Ideológicamente, Burnham se sitúa a la izquierda de Starmer, aunque alejado de la corriente radical del laborismo que personificó Jeremy Corbyn. El flamante primer ministro defiende una profunda descentralización del modelo británico, argumentando que las competencias clave de transporte, vivienda, desarrollo económico y formación profesional deben ser controladas por las autoridades locales. "El crecimiento tiene que sentirse en todas las partes del país" y "necesitamos una economía que funcione para todas las comunidades, no solo para Londres", han sido sus consignas principales.
Este ascenso al poder culmina una trayectoria de perseverancia.

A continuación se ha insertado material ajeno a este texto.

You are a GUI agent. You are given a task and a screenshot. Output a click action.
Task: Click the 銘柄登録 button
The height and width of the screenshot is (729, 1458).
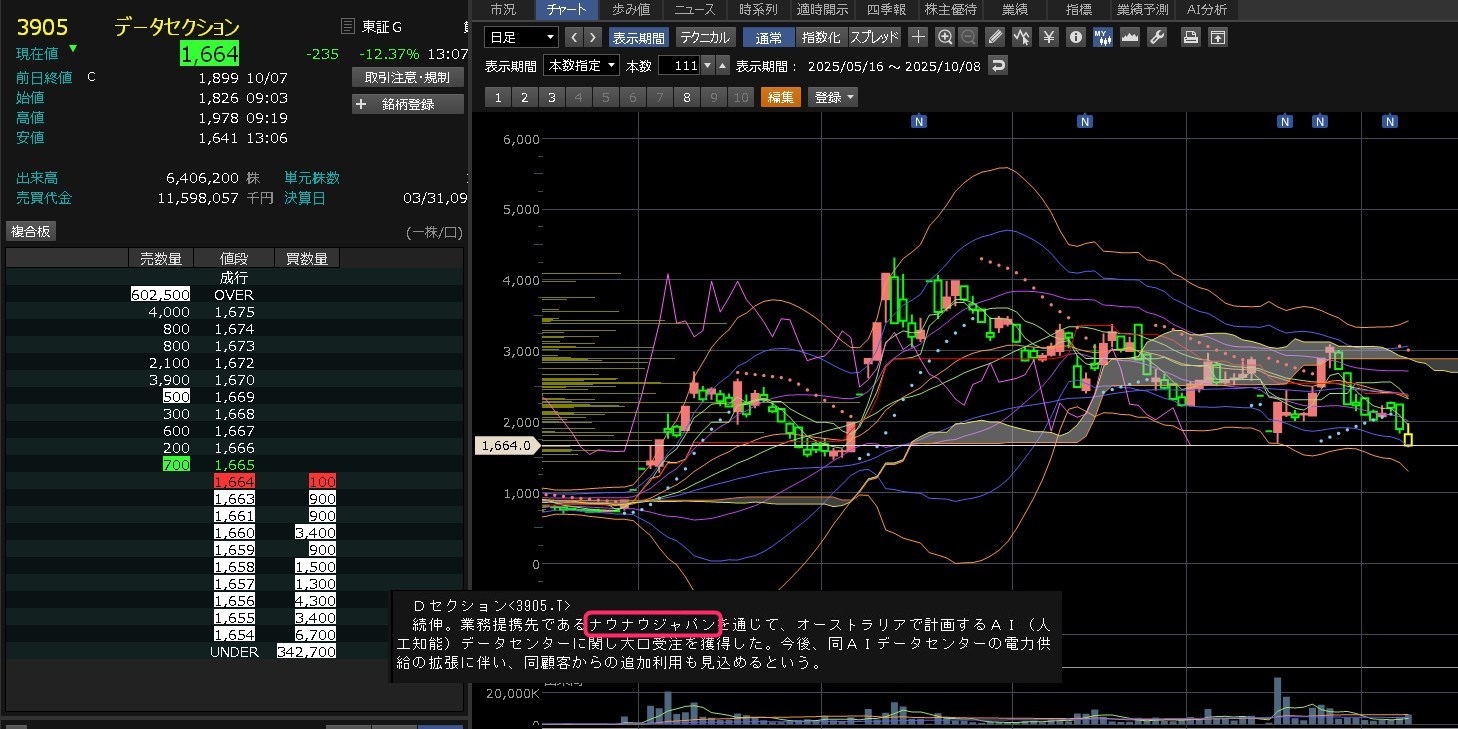click(x=408, y=104)
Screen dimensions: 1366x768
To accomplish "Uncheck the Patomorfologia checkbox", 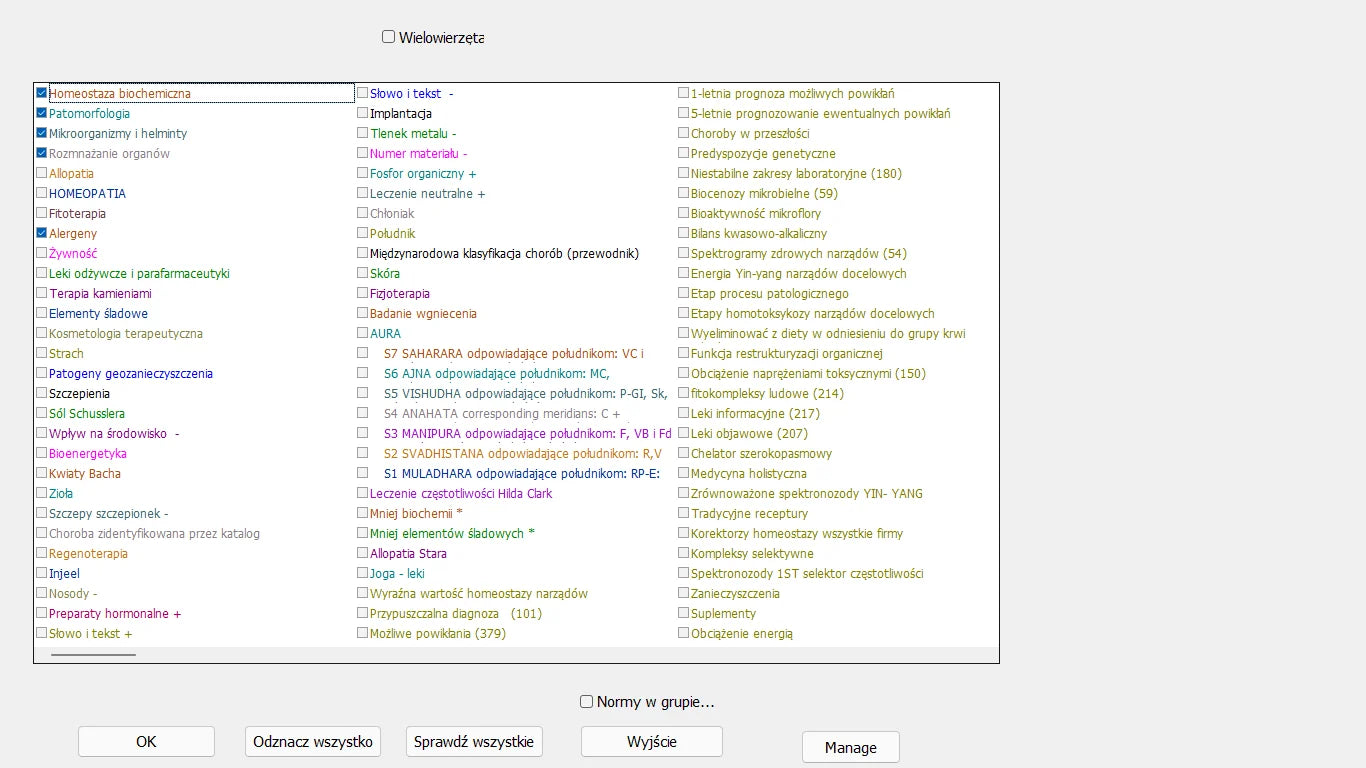I will [42, 113].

Burnham ya había intentado liderar el Partido Laborista en dos ocasiones previas: en 2010, cuando fue derrotado por Ed Miliband tras el fin de la era laborista en la que ocupó cargos de ministro de Sanidad y viceministro de Finanzas bajo Tony Blair y Gordon Brown; y en 2015, cuando perdió frente a Corbyn. Tras declinar postularse en 2020 —año en que Starmer asumió el liderazgo—, Burnham llegó a las elecciones internas de la semana pasada de forma indiscutible, sin rivales que le hicieran sombra y respaldado por 379 de los 403 parlamentarios laboristas en la Cámara de los Comunes.
Los desafíos económicos y migratorios que afronta el Partido Laborista
El mandato que asume Burnham de cara a los próximos tres años está condicionado por urgencias estructurales heredadas del periodo de Starmer, quien no logró calar en las filas del laborismo. La debilidad macroeconómica se suma a los elevados costos del endeudamiento del gobierno y al incremento en las partidas presupuestarias destinadas a prestaciones sociales.

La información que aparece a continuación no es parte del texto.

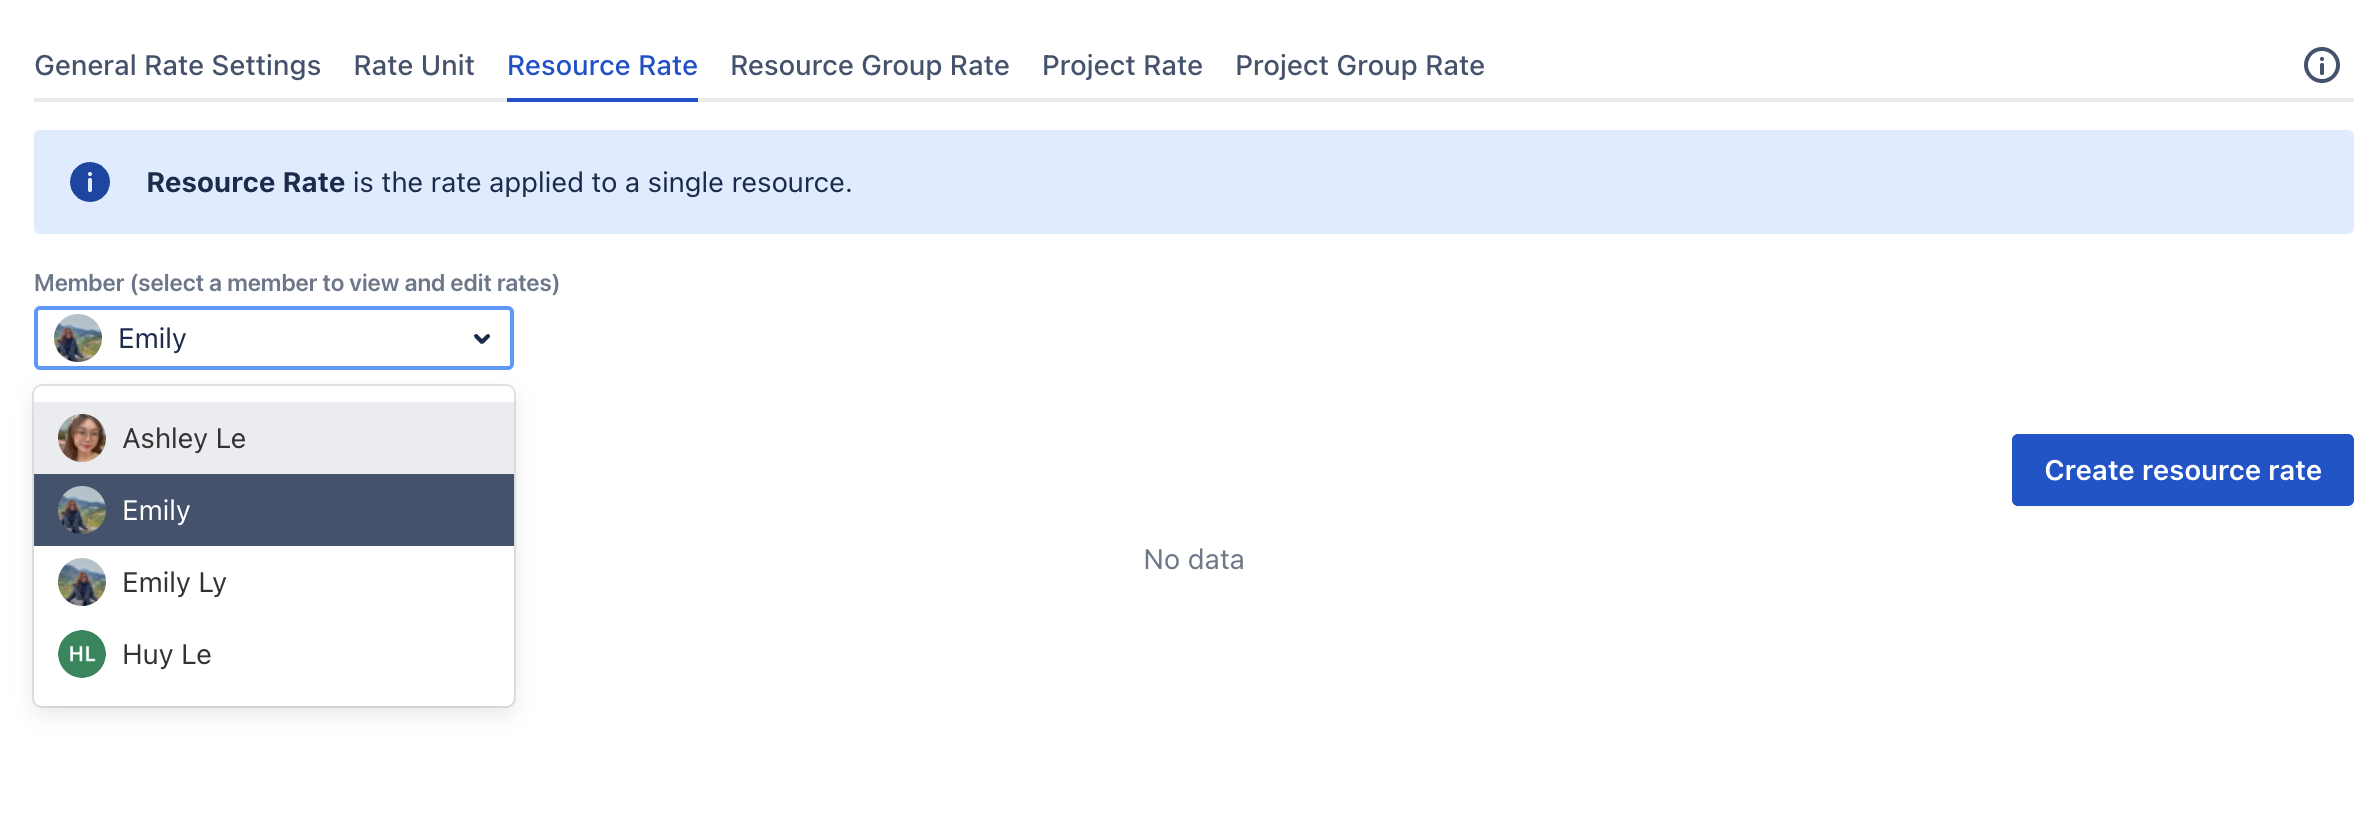
Task: Click Ashley Le's profile avatar
Action: point(82,438)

Asimismo, la gestión de la inmigración irregular en pequeñas embarcaciones se presenta como uno de los frentes políticos más sensibles. Este fenómeno ha erosionado notablemente el respaldo laborista tradicional en las encuestas, impulsando de forma paralela el apoyo al partido antiinmigración Reform UK, debido al descontento generalizado de la población.
Primeras medidas: giro político y configuración del nuevo gabinete británico
La vicelíder de la formación, Lucy Powell, defendió públicamente la experiencia ejecutiva de Burnham fuera del entorno de Londres, asegurando que posee la perspectiva necesaria para implementar las "medidas más amplias y audaces" que el programa electoral laborista exige. El viraje estratégico comenzó a vislumbrarse el sábado por la noche, cuando portavoces del nuevo equipo anunciaron la retirada inmediata del proyecto de documento nacional de identidad digital, una de las medidas impulsadas por Starmer enfocada en combatir el empleo de inmigrantes en situación irregular.
En el plano energético, medios británicos apuntan a que el nuevo primer ministro podría autorizar la explotación de nuevos yacimientos de petróleo y gas en el mar del Norte para reactivar la actividad productiva. Por otro lado, la composición de su Consejo de Ministros mantiene a los analistas a la expectativa. La principal incógnita radica en quién relevará a Rachel Reeves en el Ministerio de Finanzas. El nombre con mayor consenso en las quinielas es el de Shabana Mahmood, actual ministra de Interior, quien ha destacado recientemente por aplicar una línea política marcadamente firme en materia de control migratorio.